Example target dataframe:

| id  | colA | dateColB                 | dateColC                 | maxDate                  |
===============================================================================================
| 1   | foo  | 2019-11-13T00:00:00.000Z | 2019-11-15T00:00:00.000Z | 2019-11-15T00:00:00.000Z |
| 2   | bar  | 2020-09-28T00:00:00.000Z | 2020-06-01T00:00:00.000Z | 2020-09-28T00:00:00.000Z |
| 3   | zoo  |                          | 2020-06-01T00:00:00.000Z | 2020-06-01T00:00:00.000Z |
| 4   | beer |                          |                          |                          |

What do you recommend to use from grok javascript api to accomplish this?

1 Like

Hi Ralf, great to see you here, please stop by more often :slight_smile:

One way to achieve that is to perform a series of relational operations that would transform your table to the desired form.

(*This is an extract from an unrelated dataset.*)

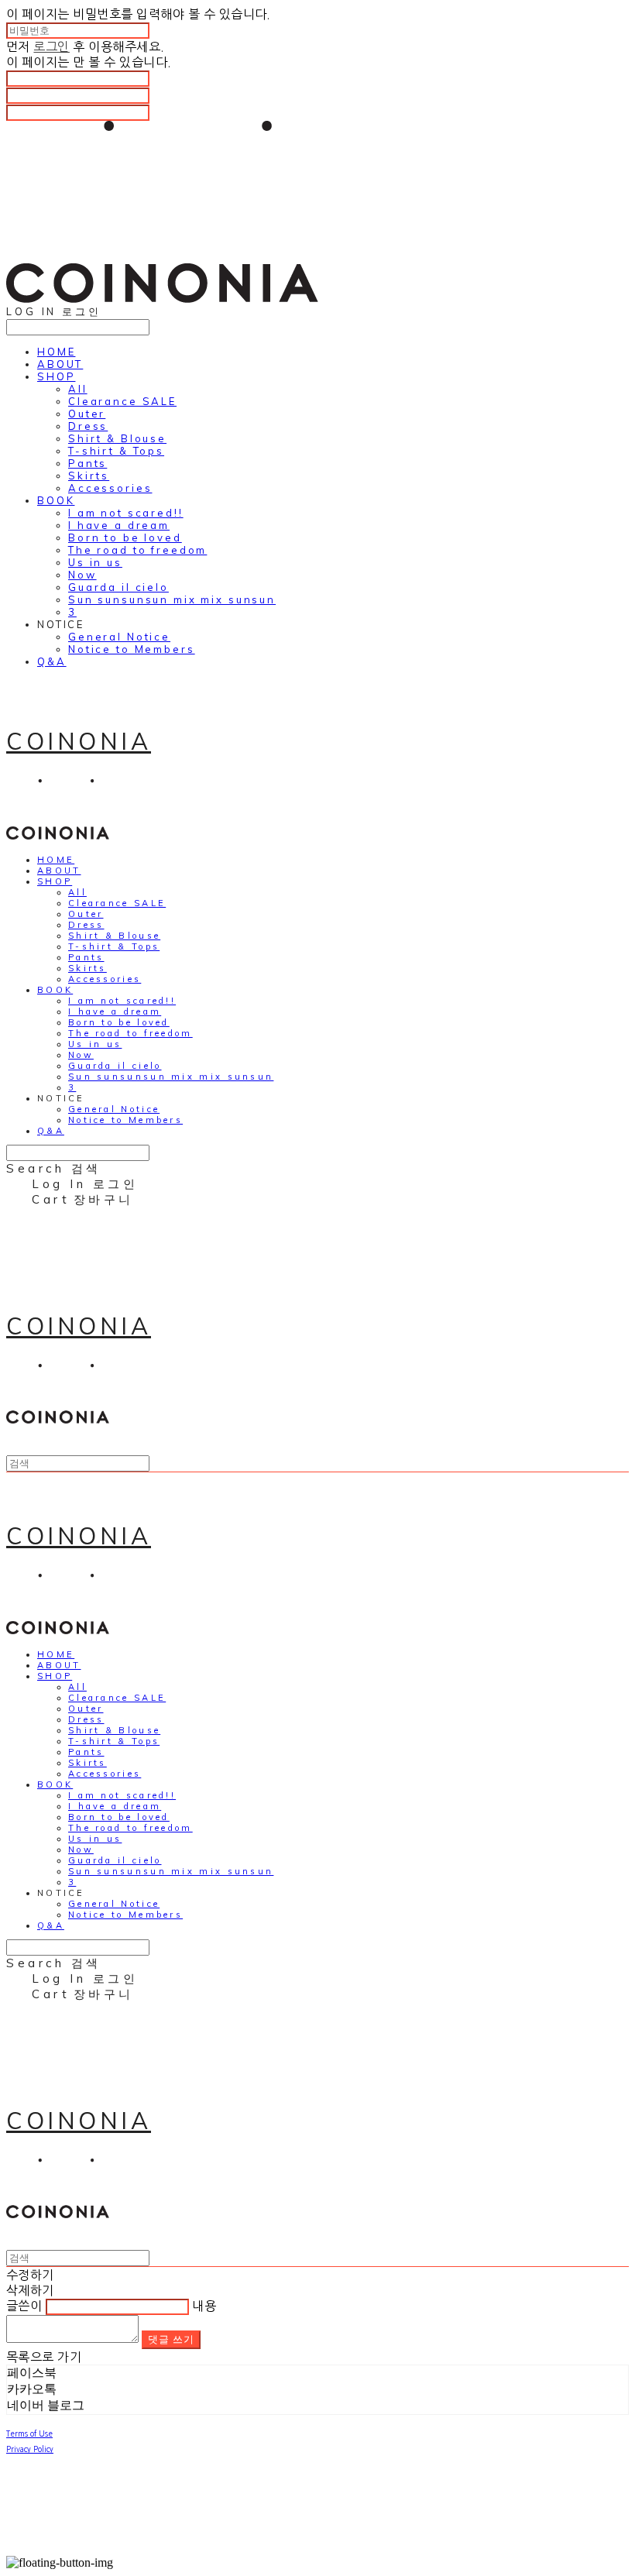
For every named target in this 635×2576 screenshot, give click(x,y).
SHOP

In the script below (which would currently only work on our dev server only since I simplified our API a little), we do it in three simple steps:

  1. Unpivot the table to merge dates in one column
  2. Aggregate this table and find max date for each combination of keys
  3. Join the aggregated result to the original table

Here’s the code:

let original = DG.DataFrame.fromCsv(`id,colA,dateColB,dateColC
1,foo  ,11/12/2019 19:00,11/14/2019 19:00
2,bar  ,9/27/2020 20:00,5/31/2020 20:00
3,zoo  ,,5/31/2020 20:00
4,beer ,,`);

let ids = ['id', 'colA'];
let unpivoted = original.unpivot(ids, ['dateColB', 'dateColC']);
let grouped = unpivoted.groupBy(ids).max('Value', 'last').aggregate();
let result = original.join(grouped, ids, ids, ['dateColB', 'dateColC'], ['last']);

And here is the outcome:

It is also be possible to write this in the imperative style (which would be more performant if you care about it in this case), someone will post a short canonical code snippet for that case soon.

Cheers,
Andrew

2 Likes

Thanks for your response, Andrew. Looks good, will test out the approach on the actual dataframe.